14b/c) asks about the stationary points, not the points of inflection.
The question gives you the 2nd dervative in factorized form so its easy to see its zero/inconclusive at the stationary poinit at x=2.
The ms does two similar things
1) it shows the gradient is positive at x=1 and 3, so the sign of hte gradient doesnt change.
2) it shows the curve is increasing between x=1 and 2, and between x=2 and 3 which is the same as showing the gradient is positve/doesnt change in those two intervals.
Either is fine.

but if d2y/dx2 is 0, does that not mean it could be an inflection point so is that not what they have tested for using the two ways? The first way they have done it, you have said that the gradient does not change. So is that how we prove a point of inflection or is it only by subbing into d2y/dx2? thanks!

The question asks about stationary points, not points of inflection. Like f(x)=(x-2)^3, the given function has a stationary point at x=2 (f'(2)=0) which is also as a point of inflection (f''(2)=0) but calling it a point of inflection is irrelevant. The only important thing is you cant use the usual second derivative test to determine min or max or .... So you look at the gradient sign (change or not) either side of the stationary point, or equivalently compare the function values.

ohh i get what you are saying, but i'm unsure why we can't use the second derivative test?

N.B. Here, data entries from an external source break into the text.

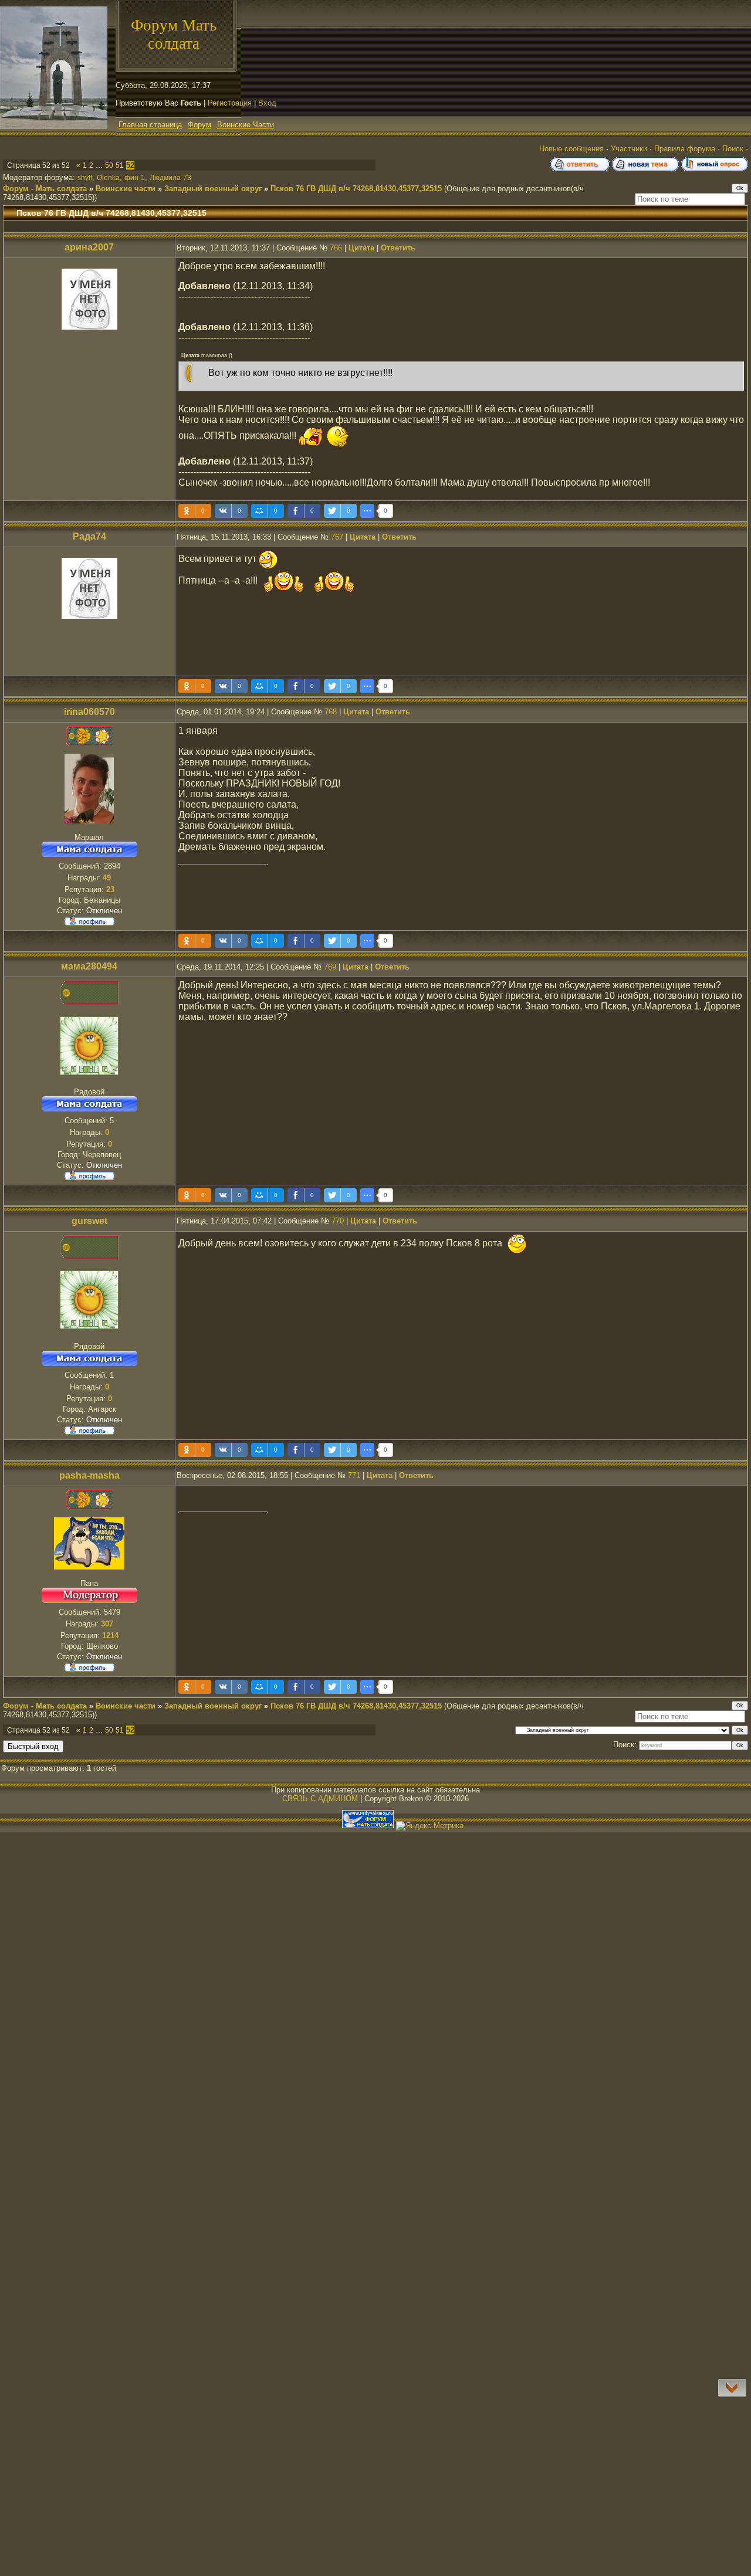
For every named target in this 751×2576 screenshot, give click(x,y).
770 (337, 1220)
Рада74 (89, 536)
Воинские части (125, 188)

Because the 2nd derivative is zero. So it could be a min or max or a point of inflection or ... In this case, the second derivative changes sign at x=2 and its a point of inflection / function is increasing / ... The ms does this by showing the function is increasing at that point, but its fairly simple to argue that f'' changes sign if you really wanted to as f'' is given to you in factorised form.

sorry i meant why can't we use values near to x=2 and input into the second derivative to show that there is a change of sign?

You could do. Just like you could argue the factorised form is (roughly)
f''(x) = (x-2)g(x)
which must change sign at x=2 because (x-2) changes sign but g(x) doesnt. The guidance (last column) says that considering the sign of f'' either side of x=2 is ok with a suitable explanation.

oh ok i didn't see that, thank you!

Just be clear about the with suitable explanation part. Usually the simplest (least calculus) explanation/approach is best to make sure you get the marks.